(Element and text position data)
--- Begin ---
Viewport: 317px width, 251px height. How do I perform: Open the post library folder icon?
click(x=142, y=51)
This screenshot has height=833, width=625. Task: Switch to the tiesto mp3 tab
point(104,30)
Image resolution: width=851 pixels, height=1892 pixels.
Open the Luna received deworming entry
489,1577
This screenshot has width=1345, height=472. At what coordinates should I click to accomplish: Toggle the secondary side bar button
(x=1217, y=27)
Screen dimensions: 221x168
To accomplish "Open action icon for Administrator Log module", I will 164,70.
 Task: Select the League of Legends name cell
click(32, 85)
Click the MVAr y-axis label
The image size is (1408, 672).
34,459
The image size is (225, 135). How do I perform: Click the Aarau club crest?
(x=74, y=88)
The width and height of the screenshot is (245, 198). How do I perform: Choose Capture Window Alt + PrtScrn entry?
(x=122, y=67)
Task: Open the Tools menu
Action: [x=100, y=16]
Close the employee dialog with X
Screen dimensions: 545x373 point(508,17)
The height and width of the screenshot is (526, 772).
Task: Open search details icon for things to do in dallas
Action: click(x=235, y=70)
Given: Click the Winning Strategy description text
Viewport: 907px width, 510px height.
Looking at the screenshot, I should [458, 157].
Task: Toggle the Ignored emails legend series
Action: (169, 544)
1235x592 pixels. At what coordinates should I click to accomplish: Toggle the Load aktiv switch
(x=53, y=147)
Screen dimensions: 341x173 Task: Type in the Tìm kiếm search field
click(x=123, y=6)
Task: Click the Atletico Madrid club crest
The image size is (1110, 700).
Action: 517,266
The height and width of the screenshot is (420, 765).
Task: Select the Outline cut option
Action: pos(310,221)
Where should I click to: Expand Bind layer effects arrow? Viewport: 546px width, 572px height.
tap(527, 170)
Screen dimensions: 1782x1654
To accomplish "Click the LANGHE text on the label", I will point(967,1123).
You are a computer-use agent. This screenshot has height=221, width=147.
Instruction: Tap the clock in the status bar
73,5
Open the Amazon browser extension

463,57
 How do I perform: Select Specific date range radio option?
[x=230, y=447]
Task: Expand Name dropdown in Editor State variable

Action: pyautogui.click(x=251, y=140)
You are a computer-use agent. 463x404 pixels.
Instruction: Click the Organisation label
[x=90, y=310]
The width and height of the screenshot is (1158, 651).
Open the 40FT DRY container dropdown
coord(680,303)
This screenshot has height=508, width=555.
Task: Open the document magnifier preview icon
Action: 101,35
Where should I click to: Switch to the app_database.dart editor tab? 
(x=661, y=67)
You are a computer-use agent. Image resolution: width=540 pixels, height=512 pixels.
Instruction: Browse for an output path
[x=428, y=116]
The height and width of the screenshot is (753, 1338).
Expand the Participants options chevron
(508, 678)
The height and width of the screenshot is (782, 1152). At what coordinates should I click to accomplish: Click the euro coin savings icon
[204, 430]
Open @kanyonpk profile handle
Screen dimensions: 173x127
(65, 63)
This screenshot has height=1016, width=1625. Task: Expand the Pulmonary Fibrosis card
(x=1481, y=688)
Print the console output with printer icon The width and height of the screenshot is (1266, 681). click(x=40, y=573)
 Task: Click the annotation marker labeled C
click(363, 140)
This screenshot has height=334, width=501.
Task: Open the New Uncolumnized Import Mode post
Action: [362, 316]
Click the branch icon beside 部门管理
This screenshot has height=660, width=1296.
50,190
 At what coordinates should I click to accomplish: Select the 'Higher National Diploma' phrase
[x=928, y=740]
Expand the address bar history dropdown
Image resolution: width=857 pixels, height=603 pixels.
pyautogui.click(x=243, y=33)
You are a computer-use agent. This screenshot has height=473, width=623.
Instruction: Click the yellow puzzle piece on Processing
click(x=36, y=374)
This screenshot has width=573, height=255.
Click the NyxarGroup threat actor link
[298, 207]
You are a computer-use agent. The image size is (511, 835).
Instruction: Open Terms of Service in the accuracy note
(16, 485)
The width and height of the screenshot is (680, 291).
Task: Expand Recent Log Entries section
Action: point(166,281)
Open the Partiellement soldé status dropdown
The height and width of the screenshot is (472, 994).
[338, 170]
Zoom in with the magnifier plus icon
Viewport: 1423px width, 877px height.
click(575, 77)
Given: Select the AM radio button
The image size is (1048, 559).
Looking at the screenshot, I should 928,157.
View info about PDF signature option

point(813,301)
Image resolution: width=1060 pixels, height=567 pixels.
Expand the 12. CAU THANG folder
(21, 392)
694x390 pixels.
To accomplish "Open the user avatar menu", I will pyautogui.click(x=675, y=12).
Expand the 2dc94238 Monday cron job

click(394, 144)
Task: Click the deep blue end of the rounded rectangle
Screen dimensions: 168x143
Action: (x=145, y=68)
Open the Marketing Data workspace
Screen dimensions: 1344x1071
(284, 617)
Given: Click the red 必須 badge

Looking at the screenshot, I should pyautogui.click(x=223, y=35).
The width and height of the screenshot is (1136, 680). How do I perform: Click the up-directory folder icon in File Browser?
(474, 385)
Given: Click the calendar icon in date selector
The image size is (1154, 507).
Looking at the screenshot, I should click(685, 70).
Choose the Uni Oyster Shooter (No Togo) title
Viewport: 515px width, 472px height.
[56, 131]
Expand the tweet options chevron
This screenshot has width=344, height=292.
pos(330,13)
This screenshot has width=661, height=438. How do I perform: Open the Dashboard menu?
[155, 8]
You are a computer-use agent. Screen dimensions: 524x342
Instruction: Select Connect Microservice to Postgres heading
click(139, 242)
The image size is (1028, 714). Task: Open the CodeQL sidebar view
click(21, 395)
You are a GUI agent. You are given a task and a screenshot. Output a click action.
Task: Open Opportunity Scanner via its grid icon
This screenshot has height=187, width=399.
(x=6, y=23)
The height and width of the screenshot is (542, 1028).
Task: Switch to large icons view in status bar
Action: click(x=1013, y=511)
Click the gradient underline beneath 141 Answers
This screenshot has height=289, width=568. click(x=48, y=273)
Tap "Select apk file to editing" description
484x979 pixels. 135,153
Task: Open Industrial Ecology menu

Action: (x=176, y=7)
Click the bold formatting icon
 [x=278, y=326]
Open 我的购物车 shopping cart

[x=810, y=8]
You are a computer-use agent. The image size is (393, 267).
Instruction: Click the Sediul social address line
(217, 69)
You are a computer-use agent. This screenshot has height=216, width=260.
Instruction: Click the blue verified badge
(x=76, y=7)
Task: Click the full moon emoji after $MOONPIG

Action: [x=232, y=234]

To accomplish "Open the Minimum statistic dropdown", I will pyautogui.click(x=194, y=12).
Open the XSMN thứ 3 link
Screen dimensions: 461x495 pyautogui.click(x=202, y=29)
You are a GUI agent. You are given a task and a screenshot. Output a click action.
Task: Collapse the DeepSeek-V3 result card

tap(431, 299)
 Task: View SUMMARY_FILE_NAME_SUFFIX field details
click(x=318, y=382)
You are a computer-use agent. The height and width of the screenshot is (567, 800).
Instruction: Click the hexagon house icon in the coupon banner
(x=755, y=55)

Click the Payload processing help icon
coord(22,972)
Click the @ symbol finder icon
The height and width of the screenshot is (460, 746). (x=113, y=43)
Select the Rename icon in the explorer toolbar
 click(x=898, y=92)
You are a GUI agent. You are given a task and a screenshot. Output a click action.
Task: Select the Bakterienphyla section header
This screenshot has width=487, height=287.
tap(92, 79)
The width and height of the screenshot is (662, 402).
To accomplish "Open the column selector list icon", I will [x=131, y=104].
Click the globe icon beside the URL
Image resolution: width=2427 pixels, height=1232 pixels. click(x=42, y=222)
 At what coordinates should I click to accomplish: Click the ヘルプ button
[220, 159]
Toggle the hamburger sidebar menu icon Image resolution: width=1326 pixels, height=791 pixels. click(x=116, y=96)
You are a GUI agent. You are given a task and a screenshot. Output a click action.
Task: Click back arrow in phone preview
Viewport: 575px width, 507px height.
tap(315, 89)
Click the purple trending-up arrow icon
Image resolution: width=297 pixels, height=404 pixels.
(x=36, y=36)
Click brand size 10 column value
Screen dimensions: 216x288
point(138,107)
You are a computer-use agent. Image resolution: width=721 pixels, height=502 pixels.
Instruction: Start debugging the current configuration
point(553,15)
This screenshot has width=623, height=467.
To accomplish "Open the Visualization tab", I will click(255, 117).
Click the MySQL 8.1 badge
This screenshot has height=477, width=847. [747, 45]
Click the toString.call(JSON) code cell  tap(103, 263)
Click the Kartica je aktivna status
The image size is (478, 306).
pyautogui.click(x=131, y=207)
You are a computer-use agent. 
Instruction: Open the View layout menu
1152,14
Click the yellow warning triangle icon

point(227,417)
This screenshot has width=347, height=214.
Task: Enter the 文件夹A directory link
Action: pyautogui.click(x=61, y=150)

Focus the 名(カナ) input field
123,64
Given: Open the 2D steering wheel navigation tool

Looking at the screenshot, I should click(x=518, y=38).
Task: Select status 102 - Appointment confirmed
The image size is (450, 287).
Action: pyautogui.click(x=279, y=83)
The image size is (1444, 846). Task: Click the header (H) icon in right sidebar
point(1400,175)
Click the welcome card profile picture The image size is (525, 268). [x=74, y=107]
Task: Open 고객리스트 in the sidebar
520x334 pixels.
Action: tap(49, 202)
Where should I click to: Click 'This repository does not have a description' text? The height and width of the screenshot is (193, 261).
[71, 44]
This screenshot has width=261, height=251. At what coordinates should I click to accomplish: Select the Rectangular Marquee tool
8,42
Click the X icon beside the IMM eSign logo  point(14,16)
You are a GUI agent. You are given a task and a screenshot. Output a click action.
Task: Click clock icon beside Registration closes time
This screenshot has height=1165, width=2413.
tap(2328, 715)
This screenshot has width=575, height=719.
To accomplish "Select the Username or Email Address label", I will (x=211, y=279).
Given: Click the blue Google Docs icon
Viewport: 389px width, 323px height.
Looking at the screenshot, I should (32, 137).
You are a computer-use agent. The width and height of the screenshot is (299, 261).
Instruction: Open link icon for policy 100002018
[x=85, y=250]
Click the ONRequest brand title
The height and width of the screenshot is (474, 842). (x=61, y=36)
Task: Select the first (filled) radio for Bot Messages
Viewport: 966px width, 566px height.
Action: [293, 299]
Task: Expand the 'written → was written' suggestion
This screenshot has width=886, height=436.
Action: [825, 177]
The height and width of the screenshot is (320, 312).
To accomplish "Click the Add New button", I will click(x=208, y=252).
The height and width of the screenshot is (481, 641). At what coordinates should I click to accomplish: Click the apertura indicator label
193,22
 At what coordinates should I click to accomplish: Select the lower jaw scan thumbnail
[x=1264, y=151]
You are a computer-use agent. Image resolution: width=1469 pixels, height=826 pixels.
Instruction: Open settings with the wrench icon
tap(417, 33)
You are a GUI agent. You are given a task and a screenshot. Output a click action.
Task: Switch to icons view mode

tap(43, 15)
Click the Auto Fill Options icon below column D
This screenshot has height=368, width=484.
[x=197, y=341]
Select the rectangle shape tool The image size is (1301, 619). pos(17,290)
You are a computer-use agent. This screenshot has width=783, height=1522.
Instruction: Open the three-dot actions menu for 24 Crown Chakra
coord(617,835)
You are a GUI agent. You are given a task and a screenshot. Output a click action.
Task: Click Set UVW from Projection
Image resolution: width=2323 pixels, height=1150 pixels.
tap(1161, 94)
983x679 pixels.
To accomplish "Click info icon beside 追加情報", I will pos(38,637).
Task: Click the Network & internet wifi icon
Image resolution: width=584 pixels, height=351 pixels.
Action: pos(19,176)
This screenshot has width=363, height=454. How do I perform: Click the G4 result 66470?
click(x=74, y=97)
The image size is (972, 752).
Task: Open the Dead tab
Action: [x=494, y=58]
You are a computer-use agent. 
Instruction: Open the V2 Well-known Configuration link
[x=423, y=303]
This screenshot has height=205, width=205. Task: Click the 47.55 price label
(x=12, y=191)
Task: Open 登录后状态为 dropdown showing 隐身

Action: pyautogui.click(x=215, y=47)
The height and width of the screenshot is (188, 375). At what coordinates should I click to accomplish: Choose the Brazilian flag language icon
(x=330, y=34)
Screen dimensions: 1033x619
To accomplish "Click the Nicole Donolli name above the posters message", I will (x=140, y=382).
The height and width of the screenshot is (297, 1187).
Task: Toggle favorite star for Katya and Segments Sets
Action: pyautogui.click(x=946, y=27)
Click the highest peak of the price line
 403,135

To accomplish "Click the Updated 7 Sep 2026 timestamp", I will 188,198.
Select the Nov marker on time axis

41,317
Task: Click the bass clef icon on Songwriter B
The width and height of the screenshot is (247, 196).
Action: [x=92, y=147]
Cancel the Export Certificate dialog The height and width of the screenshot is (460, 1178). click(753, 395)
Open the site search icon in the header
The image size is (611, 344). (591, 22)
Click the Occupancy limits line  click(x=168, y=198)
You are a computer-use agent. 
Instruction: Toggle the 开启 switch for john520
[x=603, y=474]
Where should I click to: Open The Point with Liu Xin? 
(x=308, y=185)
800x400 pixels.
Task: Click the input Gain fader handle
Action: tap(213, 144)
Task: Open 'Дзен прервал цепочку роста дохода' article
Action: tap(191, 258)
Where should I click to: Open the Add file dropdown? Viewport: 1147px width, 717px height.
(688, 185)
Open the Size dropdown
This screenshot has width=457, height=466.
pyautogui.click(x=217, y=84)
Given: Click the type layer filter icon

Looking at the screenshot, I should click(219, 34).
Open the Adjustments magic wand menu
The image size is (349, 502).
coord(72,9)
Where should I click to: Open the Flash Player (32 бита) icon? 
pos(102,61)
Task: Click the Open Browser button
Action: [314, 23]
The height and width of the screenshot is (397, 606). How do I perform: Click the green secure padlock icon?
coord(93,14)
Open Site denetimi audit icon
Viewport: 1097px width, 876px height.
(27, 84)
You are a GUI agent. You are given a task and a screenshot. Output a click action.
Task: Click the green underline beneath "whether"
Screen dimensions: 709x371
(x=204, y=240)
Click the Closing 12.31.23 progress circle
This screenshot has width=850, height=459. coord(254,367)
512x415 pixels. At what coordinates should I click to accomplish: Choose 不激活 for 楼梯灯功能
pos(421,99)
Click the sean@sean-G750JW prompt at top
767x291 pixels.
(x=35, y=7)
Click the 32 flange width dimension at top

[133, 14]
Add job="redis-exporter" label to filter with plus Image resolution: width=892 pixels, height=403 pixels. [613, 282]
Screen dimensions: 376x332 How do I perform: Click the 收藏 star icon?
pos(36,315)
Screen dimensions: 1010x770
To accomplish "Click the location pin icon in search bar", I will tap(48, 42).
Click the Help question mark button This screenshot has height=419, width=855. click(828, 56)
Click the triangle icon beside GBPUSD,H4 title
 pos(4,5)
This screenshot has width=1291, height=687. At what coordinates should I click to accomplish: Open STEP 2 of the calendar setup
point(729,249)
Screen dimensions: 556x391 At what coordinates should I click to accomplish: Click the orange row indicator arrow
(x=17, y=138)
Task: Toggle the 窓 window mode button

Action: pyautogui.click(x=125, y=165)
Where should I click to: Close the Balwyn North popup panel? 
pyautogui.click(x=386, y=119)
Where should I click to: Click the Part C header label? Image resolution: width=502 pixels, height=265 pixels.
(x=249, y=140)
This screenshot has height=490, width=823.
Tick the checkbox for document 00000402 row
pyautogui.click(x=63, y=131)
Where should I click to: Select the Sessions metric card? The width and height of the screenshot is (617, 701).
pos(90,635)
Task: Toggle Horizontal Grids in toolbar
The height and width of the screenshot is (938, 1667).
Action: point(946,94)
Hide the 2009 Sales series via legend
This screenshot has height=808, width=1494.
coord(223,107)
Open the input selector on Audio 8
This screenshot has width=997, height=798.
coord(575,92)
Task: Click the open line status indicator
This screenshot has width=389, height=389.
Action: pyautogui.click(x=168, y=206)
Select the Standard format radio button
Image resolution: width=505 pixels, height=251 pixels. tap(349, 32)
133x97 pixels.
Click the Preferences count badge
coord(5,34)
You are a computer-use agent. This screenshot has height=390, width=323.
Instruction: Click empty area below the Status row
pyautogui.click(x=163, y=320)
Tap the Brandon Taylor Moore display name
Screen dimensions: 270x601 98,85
--- End ---
=== EXERCISE DIRECTIONS ===
Reproduce the lines from the first one through the line containing "point(104,30)", substituting "archive icon" for "folder icon" and changing nothing else.

=== ANSWER IN FULL ===
Viewport: 317px width, 251px height. How do I perform: Open the post library archive icon?
click(x=142, y=51)
This screenshot has height=833, width=625. Task: Switch to the tiesto mp3 tab
point(104,30)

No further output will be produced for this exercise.